A court in Shanghai has recently prosecuted three fraudsters who churned out and sold counterfeit Bordeaux wines worth RMB 1.4 million (US$220,174).
The crime syndicate reportedly started when one of the fraudsters surnamed Zhao established a wine company with his own wine brands in 2015. In 2018, Zhao later appointed suspect Wang for product marketing.
Not pleased with the dim sales performance, the duo decided to produce fake Bordeaux wine for more profits starting from March 2019, and colluded with their client surnamed Jiang to fabricate more fake Bordeaux wine.
According to police, Jiang provided fake wine labels and the duo were in charge of bottling and production in their workshop.

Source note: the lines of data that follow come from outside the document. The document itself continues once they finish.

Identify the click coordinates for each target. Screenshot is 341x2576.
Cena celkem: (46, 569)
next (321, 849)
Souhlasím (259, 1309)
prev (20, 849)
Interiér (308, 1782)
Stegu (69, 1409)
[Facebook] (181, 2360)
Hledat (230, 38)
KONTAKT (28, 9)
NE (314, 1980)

In the raid, the police uncovered RMB 250,000 (US$39,316) worth of unsold counterfeit wines with ‘BORDEAUX’ geographical indication (GI) trademark produced by Zhao and Wang.
In addition, police have busted another 16,000 unsold bottles of fake Bordeaux wine in a company warehouse operated by Zhao, which totaled RMB 260,000 (US$40,889).
Through investigation, the police also found that Jiang had ordered from the duo and sold more than 60,000 bottles of wine with the fake Bordeaux GI trademark, totalling RMB 880,000 (US$138,393).
BORDEAUX is a recognized GI trademark in China, which was obtained by Bordeaux’s official trade body CIVB in 2012.
Among China’s wine consumers, Bordeaux is well-known for its prestigious wineries and world-class quality wine. The French wine region exports around 40% of its wines to China annually, making China one of its most profitable export markets.
Given Bordeaux’s popularity in China and the lucrative profit, the region’s wines ranging from Cru Bourgeois to first growth wines are frequently targeted by fraudsters and copycats.
To combat the counterfeits, Bordeaux’s official trade body CIVB has been applying for intellectual property rights for close to 50 Bordeaux GIs within China’s legal framework in the past decade. It has also trained law enforcement officers on wine labelling related to GIs to protect the appellation.
In 2019, CIVB won a victory in a year-long legal battle against a wine counterfeiter in China, signifying Bordeaux’s dedication to protect its trademarks. Shortly after the court ruling, the counterfeiter Yantai Bai Qi Wine Company paid a fine of RMB 500,000 (US$78,631) to CIVB.
But Bordeaux’s heightening measures has yet to fully eradicate fraudsters from infringing its trademark. Just in September 2021, another largest counterfeit Bordeaux wine case was busted in China. The police in Shandong uncovered 13,000 cases of counterfeit Bordeaux wines worth over RMB 300 million (US$46.5 million), according to local media reports.